Before the budget passed the Senate on a 19 to 15 vote Thursday, Cadman expressed support for adding $81 million to public K-12 education and 5 percent to the state’s statutory reserve.
But, he said the budget delivers a 2 percent pay increase for government employees based on an invalid, incomplete salary survey, fails to pay off debts and ignores funding for transportation infrastructure.
Not a penny of the general fund has been invested in the state transportation system since 2000, said Cadman. “We are now suffering from years of neglect.”
He questioned why the budget would continue to fund the Colorado Energy Office which received a scathing audit for lack of accountability for $252 million spent from 2007 – 2012, under the oversight of Democrat Governors Bill Ritter and John Hickenlooper.
Under Ritter’s oversight, Cadman said the CEO was dubbed, “The office of boondoggles, moon beams and fairy tales.”
“This office has yet to regain – or even gain – the trust of the public after an audit revealing scandalous mismanagement,” said Cadman.
“We are increasing spending in this budget almost gratuitously,” declared Cadman.
Sen.

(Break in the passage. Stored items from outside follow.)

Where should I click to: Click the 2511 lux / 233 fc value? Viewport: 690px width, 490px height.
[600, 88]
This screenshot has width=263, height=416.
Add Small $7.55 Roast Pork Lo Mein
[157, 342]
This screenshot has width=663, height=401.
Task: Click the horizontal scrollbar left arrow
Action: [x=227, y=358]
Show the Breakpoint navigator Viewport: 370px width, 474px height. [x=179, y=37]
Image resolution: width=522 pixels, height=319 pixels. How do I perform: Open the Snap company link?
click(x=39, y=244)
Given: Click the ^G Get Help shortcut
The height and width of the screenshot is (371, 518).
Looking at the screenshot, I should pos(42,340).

Pat Steadman (D-Denver) countered that the state’s revenues are expected to increase next year and the budget pays down debts and funds prioritized programs.
“We can’t afford to restore all that we’ve cut but I think we’ve made some very responsible decisions about the state’s priorities,” declared Steadman, chairman of the Joint Budget Committee. “We had a lot of difficult decisions to make this year.”

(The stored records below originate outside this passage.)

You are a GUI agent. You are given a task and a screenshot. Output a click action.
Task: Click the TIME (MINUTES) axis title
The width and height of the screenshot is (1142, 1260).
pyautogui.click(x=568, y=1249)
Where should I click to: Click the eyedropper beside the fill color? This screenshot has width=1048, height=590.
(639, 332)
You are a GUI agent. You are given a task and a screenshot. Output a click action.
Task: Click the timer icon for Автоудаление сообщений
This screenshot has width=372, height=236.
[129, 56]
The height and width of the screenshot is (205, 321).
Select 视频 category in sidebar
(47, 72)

It’s rare for a member of the Joint Budget Committee, which hammers out the budget, to oppose it. But, Sen. Kent Lambert (R-Colorado Springs) did just that.
“I cannot support a budget that asks for more money for economic development, while at the same time, the Governor has signed bills into law that attempt to criminalize legal gun ownership, force Colorado companies to leave the state and devastate our hunting and tourism industry,” said Lambert.
Hickenlooper signed into law measures to require universal background checks, charge gun buyers for the background checks and ban magazines higher than 15 rounds.
Opponents of the measures, particularly the magazine restrictions, argue that the state will lose millions of dollars in lost tourism, but also jobs in that industry as well as magazine manufacturing. Magpul, which employs about 400 people, is leaving the state.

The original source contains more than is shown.